Manufacturing output levels across the eurozone reached a six-month high during January, a sign that a slide into recession may be avoided.
The output index, Markit’s purchasing managers index (PMI) that measures the level of growth across 4,500 companies in the eurozone, has now risen for three successive months, levelling out at 50.0.
Despite a poor final quarter in 2011, this figure means that there has been no change in manufacturing output levels during January, signalling that the sector has stabilised.
This suggests that the rate of contraction may have peaked back in October 2011. Led by a resurgent manufacturing sector in Germany, which saw its largest increase for seven months, output continued to fall across the rest of the region as a whole but was the smallest contraction for four months.
Incoming new business continued to fall, although the rates of decline eased to a six-month low in manufacturing. Goods producers also reported the smallest drop in new export orders for six months.
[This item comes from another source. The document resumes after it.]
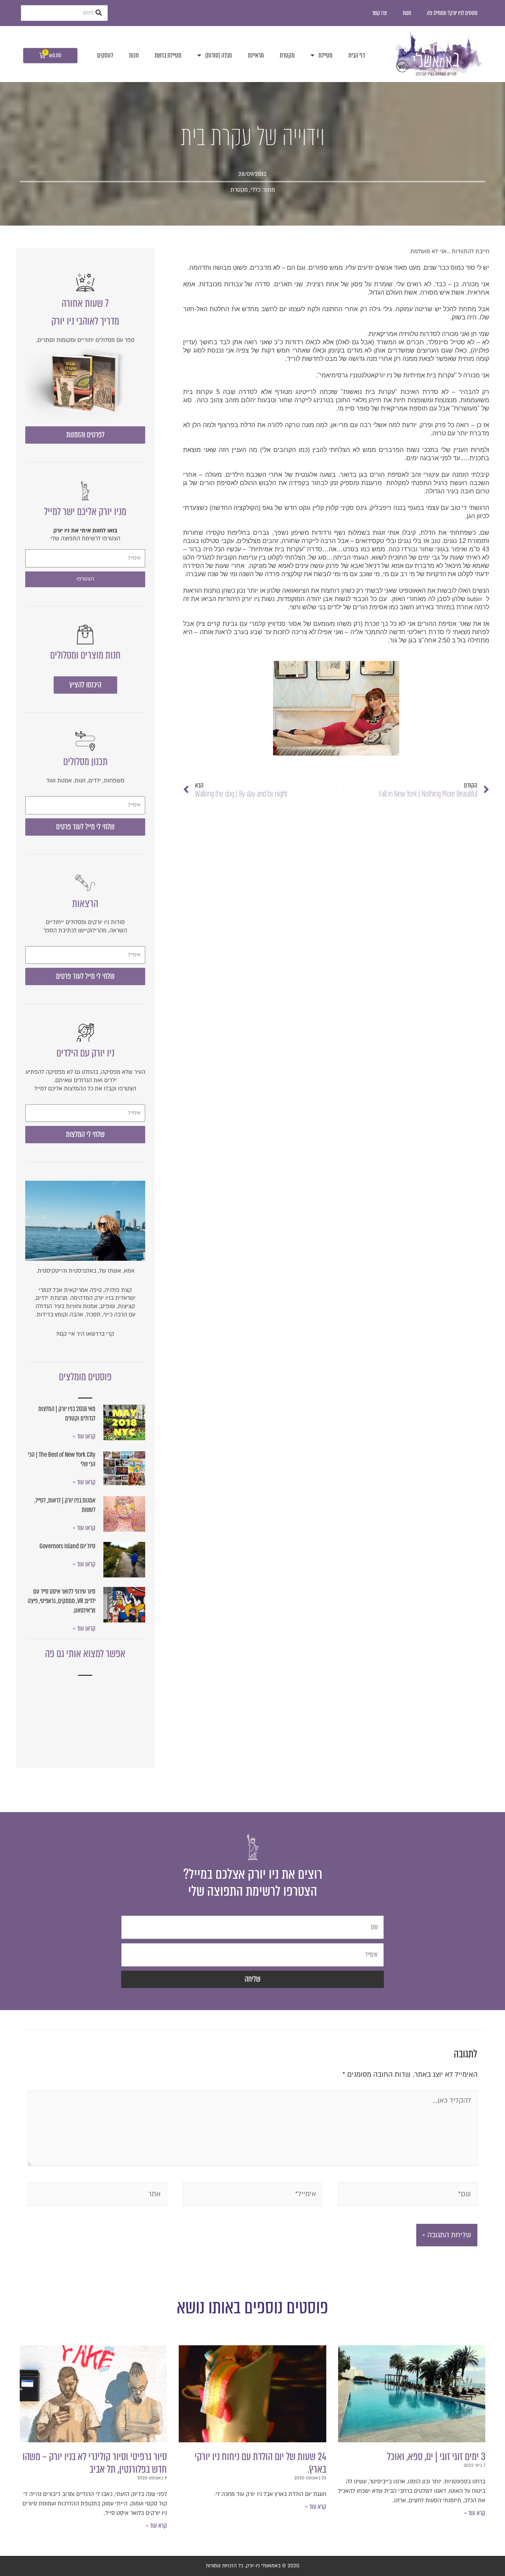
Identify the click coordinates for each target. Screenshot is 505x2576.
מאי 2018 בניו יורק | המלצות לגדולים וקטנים (66, 1413)
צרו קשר (379, 13)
With inflows of new orders continuing to deteriorate, backlogs of work fell across the region for the seventh successive month. The overall fall was the smallest for four months, but nonetheless sufficient to lead firms to cut employment for the first time since April 2010. The decline in jobs was driven by services, as manufacturing headcounts rose slightly on average.
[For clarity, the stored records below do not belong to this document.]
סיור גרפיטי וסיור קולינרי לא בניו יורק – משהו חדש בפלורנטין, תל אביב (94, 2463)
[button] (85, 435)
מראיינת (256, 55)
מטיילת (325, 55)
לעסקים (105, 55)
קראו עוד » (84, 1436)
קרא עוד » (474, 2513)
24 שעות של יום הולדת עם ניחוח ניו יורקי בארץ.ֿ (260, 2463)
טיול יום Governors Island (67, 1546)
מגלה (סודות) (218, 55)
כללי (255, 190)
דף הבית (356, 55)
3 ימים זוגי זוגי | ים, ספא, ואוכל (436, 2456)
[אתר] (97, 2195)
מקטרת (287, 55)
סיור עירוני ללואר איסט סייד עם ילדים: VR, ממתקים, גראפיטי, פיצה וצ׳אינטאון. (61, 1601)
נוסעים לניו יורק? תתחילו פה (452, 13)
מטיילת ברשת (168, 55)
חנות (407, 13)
Manufacturers raised the price of their goods, which reflected the need to pass on higher input costs as the price of raw materials continued to rise.
The forward-looking orders-to-inventory ratio remained low compared with the survey’s long-run average, but rose in January to hit a seven-month high.
Commenting on the flash PMI data, Chris Williamson, chief economist at Markit said: “The Eurozone economy appears to have stabilised in January, showing a marginal increase after a 0.5-0.6% contraction in gross domestic product in the final quarter of last year.”
Mr Williamson added: “However, we remain cautious about the improvement. Inflows of new business continued to fall, meaning the marginal increase in output seen in January was the result of firms eating into their backlogs of orders.”
Williamson concluded that companies have entered a challenging-looking 2012 with a focus on cutting costs and boosting productivity.